Friday, July 15, 2016

Books: A Tree Grows in Brooklyn

The 2016 Summer Reading Classic Film Book Challenge is an event in which the goal is to read and write about a variety of books related to classic film, hosted by Out of the Past. For a complete list of the rules, visit the website.

A Tree Grows in Brooklyn is one of the quintessential New York books. I like it for the way it captures, in great detail, city life in the early 20th century. Betty Smith brings you not just the general sights and sounds, but the way people talked, the kinds of food they ate and how they ate it, how different ethnicities coexisted, and so much more. If it were merely an archive of urban life during a critical growth period in American history, it would still be valuable - but of course, it's much more than that.


I had read Tree before, but I was still amazed at the frankness Smith brings to the story of young Francie Nolan. Long before Judy Blume, Smith writes from a child's-eye view about things like sex, menstruation, inter-gender dynamics, and even rape. Francie yearns to understand the world and her place in it, and even if she's not as outgoing or sociable as her peers, or even her brother Neeley, one gets the feeling she'll be all right anyway.

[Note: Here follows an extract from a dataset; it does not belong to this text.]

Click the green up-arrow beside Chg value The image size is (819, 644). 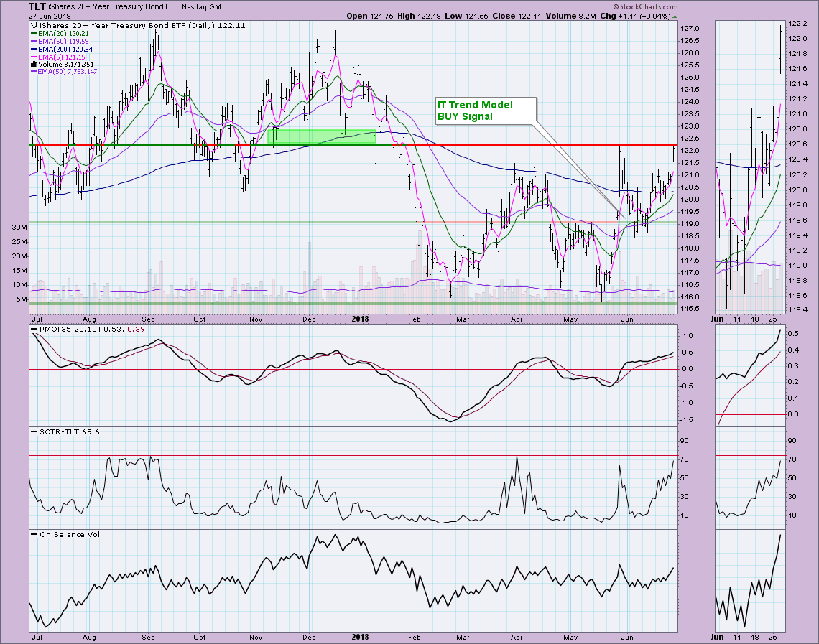675,15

I found her mother, Katie, a curiosity. She meets Johnny, the man who will become her husband, by straight up stealing him from her best friend without any apologies. In time, she realizes Johnny's an alcoholic who can't provide for his family like he should, but she remains loyal to him. And after he dies, she denies herself happiness with another man who truly loves her (before giving in eventually) out of that same loyalty. I realize part of her behavior is a result of the cultural mores of the time and place she lived in, but she struck me as a paradox, not easily pinned down.


Betty Smith
And then there's Aunt Sissy. As wonderful (and perfectly cast!) as Joan Blondell was as Sissy in the movie, one does not truly appreciate her character, as written in the book, is basically a raging nymphomaniac! (Of course, that sort of characterization wasn't possible back then.) Smith recognizes her, um, uniqueness in this regard, but she also writes her with a great deal of sympathy unusual for the time (early 40s) this book was written.

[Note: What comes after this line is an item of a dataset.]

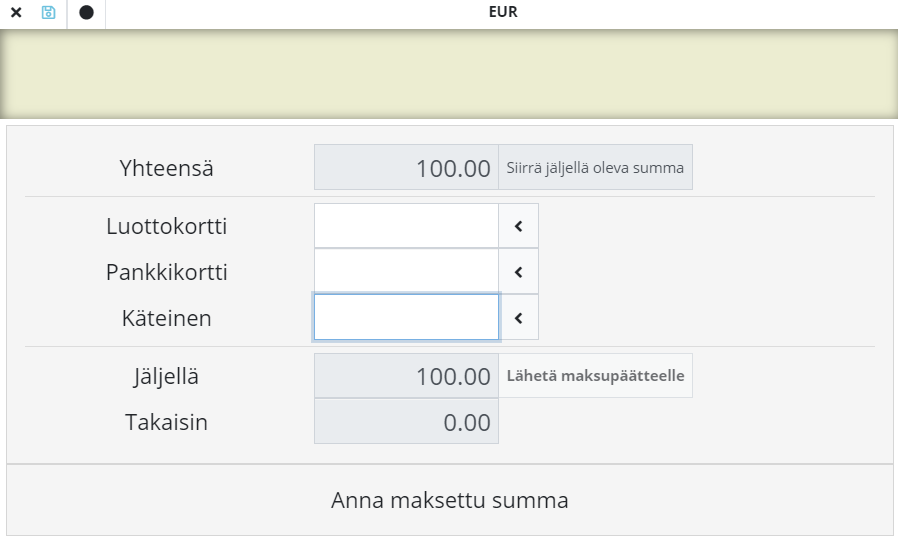
Task: Click the X close icon in the toolbar
Action: click(x=16, y=13)
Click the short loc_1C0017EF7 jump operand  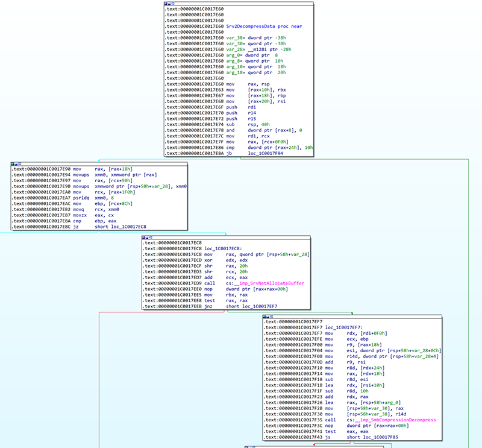261,306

Indeed, Smith treats many of her characters this way. Even peripherals who come and go in only one or two scenes get examined closely by Smith, who hops in and out of people's heads freely. It's a bit off-putting at first to contemporary writers like me who were taught to stick to one POV at a time, but one gets used to it over the course of the story.

I did think Tree went on a bit too long. There were moments late in the book, after Johnny's death, that seemed either superfluous (I didn't think Katie really needed another child) or dragged (Francie's employment experiences). It wasn't much of a bother, though. Tree is one of the great novels of the 20th century and should be on every young adult reading list.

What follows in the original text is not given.